Role, values and vision

The role of 112 is to provide first-class emergency and safety services and through those services assist in saving lives as well as protecting the environment, property, and infrastructure from damage. In this way, the consequences of accidents and natural disasters are reduced.

112’s vision for the future is to be a leading company in the field of emergency and safety services. 112 aspires to have skilled and well-trained staff. The company uses and develops the best technological equipment and infrastructure available at any given time. In this way, 112 can excel and serve as a benchmark for other companies in the field.

112’s values are helpfulness, rapid response, and professionalism, which reflect the established culture and working methods at 112

Helpfulness

  • Helpfulness involves providing all possible assistance (service) to the company’s customers.
  • It involves patience and initiative.
  • Helpfulness also involves supporting and working with coworkers and collaborators.

Rapid response

  • Rapid response includes fast and safe response towards collaborators, coworkers, and customers.

Professionalism

  • Professionalism refers to professional working methods towards customers, collaborators, and coworkers.
  • Professional working methods are based on following operating plans and set processes.
  • Professionalism involves quality that all staff must honour in their work.

Collaborators

112 fills an important role as the point of contact between the various parties providing emergency and response services. 112’s experience and knowledge in this field have created a broad network that stretches from emergency teams to security companies and contractors. The trust that 112 has earned through the years has made it possible for the company to expand and develop in collaboration with a growing number of companies, institutions, and organisations.

112’s activities

Response and mobilisation

  • 112 coordinated emergency response.
  • Involvement in search and rescue operations.
  • Mobilisation of response workers due to accidents, violence, human trafficking, and misdemeanours.
  • Monitoring services.

Telecommunications

  • The operation of Tetra emergency and safety radio communications system.
  • The operation of the Maritime Traffic Service.
  • The operation of facilities for various telecommunications.
  • The operation of law enforcement cameras.
  • Universal communications service, telecommunications outside market areas.

Goals

  • To provide customers with robust, first-class service.
  • To enjoy public trust.
  • To have well-trained, educated, and happy staff at its disposal.
  • That the company’s internal operations are efficient.
  • To have good communication with emergency responders.

The pillars of 112

The first pillar of 112 is people. That includes 112’s staff policy and everything involving 112’s staff or board. 112’s goal is to be a reliable workplace where quality service and rapid response go hand in hand. 112 emphasises employing exceptional staff on competitive salaries. Emphasis is placed on staff applying their strengths so they can develop on the job and thus be able to tackle new challenges.

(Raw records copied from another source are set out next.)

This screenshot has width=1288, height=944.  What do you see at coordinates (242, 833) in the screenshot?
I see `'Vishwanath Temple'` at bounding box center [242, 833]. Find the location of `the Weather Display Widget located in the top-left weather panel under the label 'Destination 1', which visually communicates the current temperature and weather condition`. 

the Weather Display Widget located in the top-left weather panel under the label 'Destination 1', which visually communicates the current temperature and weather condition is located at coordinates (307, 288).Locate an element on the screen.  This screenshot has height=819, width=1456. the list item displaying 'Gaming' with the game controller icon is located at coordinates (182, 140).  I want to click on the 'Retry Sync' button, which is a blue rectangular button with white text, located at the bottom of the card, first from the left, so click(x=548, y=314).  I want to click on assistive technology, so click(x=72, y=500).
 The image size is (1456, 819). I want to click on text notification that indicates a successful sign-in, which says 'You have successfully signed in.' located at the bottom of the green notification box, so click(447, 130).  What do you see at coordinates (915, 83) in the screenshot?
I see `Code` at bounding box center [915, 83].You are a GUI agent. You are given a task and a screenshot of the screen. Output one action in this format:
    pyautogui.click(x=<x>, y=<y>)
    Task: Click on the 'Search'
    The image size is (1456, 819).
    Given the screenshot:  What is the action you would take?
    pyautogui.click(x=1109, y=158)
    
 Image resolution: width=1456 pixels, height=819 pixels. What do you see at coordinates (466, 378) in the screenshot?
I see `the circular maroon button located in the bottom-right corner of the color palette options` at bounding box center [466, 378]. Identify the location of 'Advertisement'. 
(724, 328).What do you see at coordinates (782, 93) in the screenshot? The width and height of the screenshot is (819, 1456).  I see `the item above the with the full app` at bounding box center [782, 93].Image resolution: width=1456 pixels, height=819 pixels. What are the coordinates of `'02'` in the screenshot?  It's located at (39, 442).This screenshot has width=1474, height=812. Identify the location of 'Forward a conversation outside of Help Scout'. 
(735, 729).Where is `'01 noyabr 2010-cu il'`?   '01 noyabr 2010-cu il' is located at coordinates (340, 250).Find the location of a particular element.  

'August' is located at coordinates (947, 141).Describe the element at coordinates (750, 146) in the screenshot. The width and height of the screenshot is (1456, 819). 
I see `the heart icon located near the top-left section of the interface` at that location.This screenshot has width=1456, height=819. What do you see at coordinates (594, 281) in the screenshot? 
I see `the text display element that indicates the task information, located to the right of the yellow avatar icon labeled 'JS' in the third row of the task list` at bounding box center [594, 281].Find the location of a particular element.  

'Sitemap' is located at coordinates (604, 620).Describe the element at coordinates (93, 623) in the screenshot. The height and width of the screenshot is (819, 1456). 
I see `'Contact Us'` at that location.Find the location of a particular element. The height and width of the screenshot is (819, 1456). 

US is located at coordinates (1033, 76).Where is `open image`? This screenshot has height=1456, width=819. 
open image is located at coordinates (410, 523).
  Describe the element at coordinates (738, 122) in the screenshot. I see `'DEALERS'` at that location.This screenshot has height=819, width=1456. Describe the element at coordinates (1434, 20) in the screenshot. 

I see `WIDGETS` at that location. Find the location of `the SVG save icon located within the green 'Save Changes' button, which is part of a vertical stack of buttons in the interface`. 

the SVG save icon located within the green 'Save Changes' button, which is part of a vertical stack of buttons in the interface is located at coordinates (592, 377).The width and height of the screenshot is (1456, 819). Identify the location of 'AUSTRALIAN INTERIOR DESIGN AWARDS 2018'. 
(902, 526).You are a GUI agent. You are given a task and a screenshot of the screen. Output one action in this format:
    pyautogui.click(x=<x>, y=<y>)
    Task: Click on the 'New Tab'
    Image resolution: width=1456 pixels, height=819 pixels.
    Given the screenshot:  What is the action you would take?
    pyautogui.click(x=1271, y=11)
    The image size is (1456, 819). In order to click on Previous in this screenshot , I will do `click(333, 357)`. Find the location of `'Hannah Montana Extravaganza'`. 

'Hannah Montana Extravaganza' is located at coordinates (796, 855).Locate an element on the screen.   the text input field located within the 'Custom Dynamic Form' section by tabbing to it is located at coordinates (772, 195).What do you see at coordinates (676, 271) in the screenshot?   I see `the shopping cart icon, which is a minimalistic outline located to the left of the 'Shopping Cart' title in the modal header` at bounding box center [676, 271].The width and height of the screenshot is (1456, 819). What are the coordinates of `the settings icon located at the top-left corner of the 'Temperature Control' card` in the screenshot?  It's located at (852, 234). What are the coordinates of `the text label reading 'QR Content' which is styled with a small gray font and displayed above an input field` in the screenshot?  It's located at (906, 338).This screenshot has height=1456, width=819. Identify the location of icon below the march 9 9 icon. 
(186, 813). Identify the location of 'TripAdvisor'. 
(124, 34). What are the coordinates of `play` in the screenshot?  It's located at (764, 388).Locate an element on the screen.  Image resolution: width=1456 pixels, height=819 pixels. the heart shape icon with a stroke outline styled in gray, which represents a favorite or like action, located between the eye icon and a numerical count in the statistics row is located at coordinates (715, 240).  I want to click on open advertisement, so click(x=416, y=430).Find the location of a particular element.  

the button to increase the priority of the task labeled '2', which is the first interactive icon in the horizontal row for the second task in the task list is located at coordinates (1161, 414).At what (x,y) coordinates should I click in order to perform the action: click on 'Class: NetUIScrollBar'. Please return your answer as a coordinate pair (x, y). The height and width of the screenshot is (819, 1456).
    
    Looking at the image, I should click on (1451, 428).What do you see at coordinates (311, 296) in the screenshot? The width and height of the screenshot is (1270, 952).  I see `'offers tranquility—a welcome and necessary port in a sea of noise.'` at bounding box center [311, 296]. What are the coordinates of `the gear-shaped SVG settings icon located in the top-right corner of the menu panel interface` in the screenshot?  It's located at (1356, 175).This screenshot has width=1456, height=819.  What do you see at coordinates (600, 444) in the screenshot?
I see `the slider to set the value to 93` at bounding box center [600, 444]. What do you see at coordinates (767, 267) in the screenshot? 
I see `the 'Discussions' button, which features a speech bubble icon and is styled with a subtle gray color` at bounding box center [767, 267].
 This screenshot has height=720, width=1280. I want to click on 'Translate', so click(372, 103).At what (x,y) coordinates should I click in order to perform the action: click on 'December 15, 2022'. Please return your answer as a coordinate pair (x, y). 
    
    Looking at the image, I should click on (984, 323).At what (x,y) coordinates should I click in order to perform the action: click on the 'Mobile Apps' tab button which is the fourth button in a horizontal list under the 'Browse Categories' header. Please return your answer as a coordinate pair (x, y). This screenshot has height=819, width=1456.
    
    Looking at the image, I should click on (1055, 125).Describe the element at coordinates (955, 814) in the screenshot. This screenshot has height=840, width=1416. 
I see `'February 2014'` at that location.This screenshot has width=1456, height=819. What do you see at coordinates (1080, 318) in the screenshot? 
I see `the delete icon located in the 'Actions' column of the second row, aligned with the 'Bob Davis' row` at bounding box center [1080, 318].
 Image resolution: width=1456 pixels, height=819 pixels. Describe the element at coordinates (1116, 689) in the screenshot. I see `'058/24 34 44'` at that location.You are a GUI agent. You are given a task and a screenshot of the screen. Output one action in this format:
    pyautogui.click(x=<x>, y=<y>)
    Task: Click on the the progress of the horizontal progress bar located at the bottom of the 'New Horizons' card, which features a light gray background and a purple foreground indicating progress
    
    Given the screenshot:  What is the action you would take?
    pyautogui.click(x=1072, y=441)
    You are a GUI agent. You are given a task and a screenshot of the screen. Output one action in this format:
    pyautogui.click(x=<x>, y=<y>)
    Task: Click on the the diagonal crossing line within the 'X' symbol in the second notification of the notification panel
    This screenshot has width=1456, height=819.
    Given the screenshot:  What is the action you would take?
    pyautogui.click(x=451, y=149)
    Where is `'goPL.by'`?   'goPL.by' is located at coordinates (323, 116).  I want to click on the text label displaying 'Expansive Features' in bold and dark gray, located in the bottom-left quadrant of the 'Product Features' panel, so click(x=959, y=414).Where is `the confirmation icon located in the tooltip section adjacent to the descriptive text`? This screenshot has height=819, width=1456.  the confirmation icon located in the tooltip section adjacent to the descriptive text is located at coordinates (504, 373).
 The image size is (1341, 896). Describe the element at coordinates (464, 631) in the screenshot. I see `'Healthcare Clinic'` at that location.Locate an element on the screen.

What makes a good emergency operator?

Emergency operators speak to people who are possibly making the most important phone call of their lives. This is a demanding job, that's perhaps not suitable for everyone. Equipped with an inherent interest in people, but not too much. The emergency operator needs to be able to be affirmative in an emergency, communicate with calm and ease and activate help in the shortest amount of time.

The second pillar is safety. That includes our quality, risk, and safety policies. 112 emphasises protecting all information from internal and external threats. It also emphasises ensuring that the company’s quality of service is in accordance with 112’s legally mandated role and ensuring that the association can perform its legally mandated projects so that the safety of staff, customers, and equipment is ensured.

The third pillar is the environment. That includes the social, environmental, and procurement policies. 112 works according to an environmental policy and emphasises reducing the negative environmental impacts of its operations. Sorting waste is a part of daily operations and staff receive subsidies when they commute to and from work in environmentally-friendly ways.

Organisational chart and board

112 is owned by the State Treasury of Iceland.

The board of 112

  • Guðmundur Axel Hansen, Ministry of Finance and Economics - chairman
  • Ingilín Kristmannsdóttir, Ministry of Infrastructure
  • Ragna Bjarnadóttir, Ministry of Justice
  • Runólfur Birgir Leifsson, Ministry of Health
  • Sigríður Björk Guðjónsdóttir, National Police Commissioner
  • Kristinn Jónasson, Ministry of Finance and Economics - substitute

The History of 112

Neyðarlínan ohf. was established in October 1995 and began operating the emergency phone line 112 on January 1st, 1996. The operation of the emergency number 112 and connected services are still the company’s main focus. 112 also ran the operations centre of Securitas from the same date and until October 2008.

In the fall of 2006, Neyðarlínan (25%) and the State of Iceland (75%) established the private company Öryggisfjarskipti ehf., which owns and operates the Tetra radio communications system.

According to the service contract with the Icelandic Maritime Administration, signed on June 1st, 2004, Neyðarlínan took on the operations of the Icelandic Maritime Traffic Service (Vaktstöð siglinga), which was previously called Tilkynningarskyldan og Fjarskiptastöðin and was located in Gufunes. In this way, all maritime safety services were provided at one location.